School Supply Lists Growing Out of Control

Financially strapped schools are passing an increasing amount of ordinary costs on to parents.

Not shockingly, perhaps, as localities face tighter budgets, they’re seeking to pass on their burdens in the way of fees.  But is this going to far?

When Emily Cooper headed off to first grade in Moody, Ala., last week, she was prepared with all the stuff on her elementary school’s must-bring list: two double rolls of paper towels, three packages of Clorox wipes, three boxes of baby wipes, two boxes of garbage bags, liquid soap, Kleenex and Ziplocs.

“The first time I saw it, my mouth hit the floor,” Emily’s mother, Kristin Cooper, said of the list, which also included perennials like glue sticks, scissors and crayons.

Schools across the country are beginning the new school year with shrinking budgets and outsize demands for basic supplies. And while many parents are wincing at picking up the bill, retailers are rushing to cash in by expanding the back-to-school category like never before.

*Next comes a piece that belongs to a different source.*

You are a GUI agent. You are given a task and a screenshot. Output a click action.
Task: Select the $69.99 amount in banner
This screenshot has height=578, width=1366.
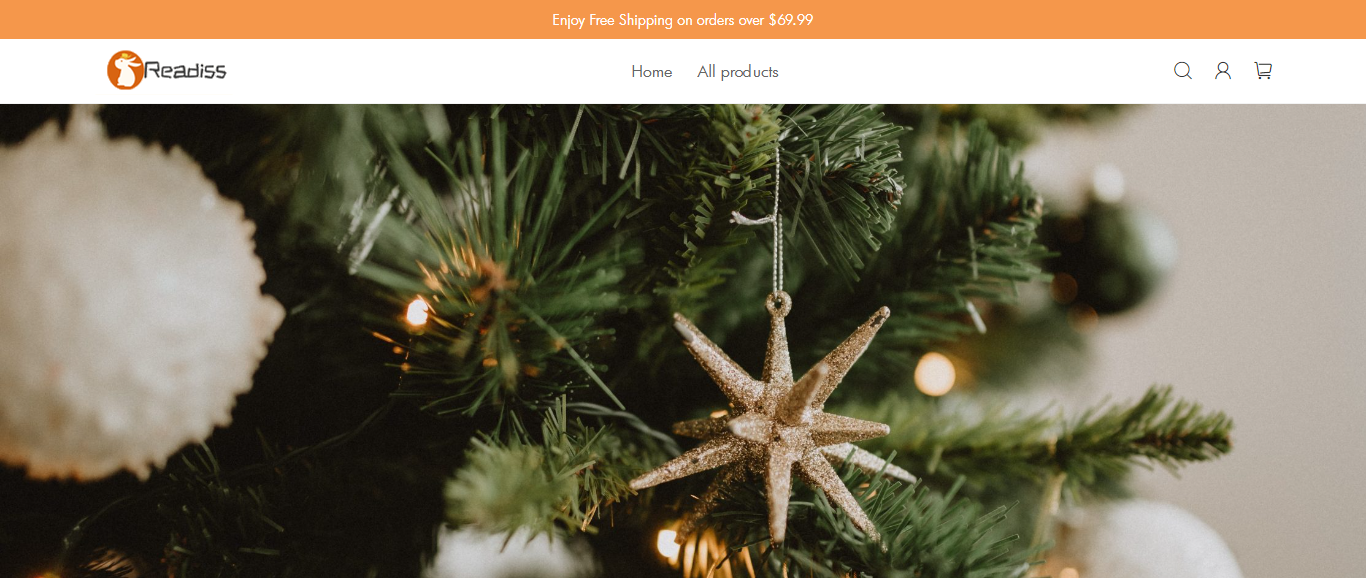[791, 20]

Now some back-to-school aisles are almost becoming janitorial-supply destinations as multipacks of paper towels, cleaning spray and hand sanitizer are crammed alongside pens, notepads and backpacks.

[…]

State and local school financing, which make up almost all of public schools’ money, is falling because of budget-balancing efforts and lower property- and sales-tax revenue.

“Some of the things that have been historically provided by schools, we’re not able to provide at this point,” said Barbara A. Chester, president of the National Association of Elementary School Principals.

On the list for pre-kindergartners at McClendon Elementary in Nevada, Tex.: a package of cotton balls, two containers of facial tissue, rolls of paper towels, sheaves of manila and construction paper, and a package of paper sandwich bags.

Pre-kindergartners in the Joshua school district in Texas have to track down Dixie cups and paper plates, while students at New Central Elementary in Havana, Ill., and Mesa Middle School in Castle Rock, Colo., must come to class with a pack of printer paper. Wet Swiffer refills and plastic cutlery are among the requests from St. Joseph School in Seattle. And at Pauoa Elementary School in Honolulu, every student must show up with a four-pack of toilet paper.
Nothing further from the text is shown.